(INFORMATION PROVIDED Opens)

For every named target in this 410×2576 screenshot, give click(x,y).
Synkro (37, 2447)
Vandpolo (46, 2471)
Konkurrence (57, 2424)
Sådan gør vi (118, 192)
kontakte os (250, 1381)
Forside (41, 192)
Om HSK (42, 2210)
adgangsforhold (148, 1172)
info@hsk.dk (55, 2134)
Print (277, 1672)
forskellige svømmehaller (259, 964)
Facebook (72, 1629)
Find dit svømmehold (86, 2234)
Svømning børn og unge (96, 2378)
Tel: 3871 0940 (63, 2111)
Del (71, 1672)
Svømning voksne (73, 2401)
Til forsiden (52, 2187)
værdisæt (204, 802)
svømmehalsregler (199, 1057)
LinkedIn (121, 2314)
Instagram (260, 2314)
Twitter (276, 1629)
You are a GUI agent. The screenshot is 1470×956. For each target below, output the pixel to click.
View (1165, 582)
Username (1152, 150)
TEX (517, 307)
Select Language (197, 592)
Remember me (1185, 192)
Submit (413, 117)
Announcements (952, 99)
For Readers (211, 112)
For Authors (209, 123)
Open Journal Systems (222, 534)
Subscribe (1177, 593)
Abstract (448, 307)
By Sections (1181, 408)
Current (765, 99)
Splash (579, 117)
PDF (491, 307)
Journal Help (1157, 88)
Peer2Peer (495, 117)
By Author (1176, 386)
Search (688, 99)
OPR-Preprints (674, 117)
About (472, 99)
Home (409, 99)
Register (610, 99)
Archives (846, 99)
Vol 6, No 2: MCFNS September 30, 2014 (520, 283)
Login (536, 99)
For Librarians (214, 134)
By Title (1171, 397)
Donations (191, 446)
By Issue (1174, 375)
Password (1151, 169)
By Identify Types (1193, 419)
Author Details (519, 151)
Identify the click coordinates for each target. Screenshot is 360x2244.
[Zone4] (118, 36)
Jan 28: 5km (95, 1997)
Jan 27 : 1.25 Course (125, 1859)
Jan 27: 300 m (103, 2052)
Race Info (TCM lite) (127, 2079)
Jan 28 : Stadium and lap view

(INFORMATION PROVIDED Closes)

→ TASK DIRECTIONS
From the listing above, return the lines starting at the one with "Facebook (72, 1629)" and ending at the one with "[Zone4] (118, 36)", both kept, exactly as they appear and nothing more.

→ ANSWER FOR THE TASK
Facebook (72, 1629)
Find dit svømmehold (86, 2234)
Svømning børn og unge (96, 2378)
Tel: 3871 0940 (63, 2111)
Del (71, 1672)
Svømning voksne (73, 2401)
Til forsiden (52, 2187)
værdisæt (204, 802)
svømmehalsregler (199, 1057)
LinkedIn (121, 2314)
Instagram (260, 2314)
Twitter (276, 1629)
You are a GUI agent. The screenshot is 1470×956. For each target below, output the pixel to click.
View (1165, 582)
Username (1152, 150)
TEX (517, 307)
Select Language (197, 592)
Remember me (1185, 192)
Submit (413, 117)
Announcements (952, 99)
For Readers (211, 112)
For Authors (209, 123)
Open Journal Systems (222, 534)
Subscribe (1177, 593)
Abstract (448, 307)
By Sections (1181, 408)
Current (765, 99)
Splash (579, 117)
PDF (491, 307)
Journal Help (1157, 88)
Peer2Peer (495, 117)
By Author (1176, 386)
Search (688, 99)
OPR-Preprints (674, 117)
About (472, 99)
Home (409, 99)
Register (610, 99)
Archives (846, 99)
Vol 6, No 2: MCFNS September 30, 2014 (520, 283)
Login (536, 99)
For Librarians (214, 134)
By Title (1171, 397)
Donations (191, 446)
By Issue (1174, 375)
Password (1151, 169)
By Identify Types (1193, 419)
Author Details (519, 151)
Identify the click coordinates for each target. Screenshot is 360x2244.
[Zone4] (118, 36)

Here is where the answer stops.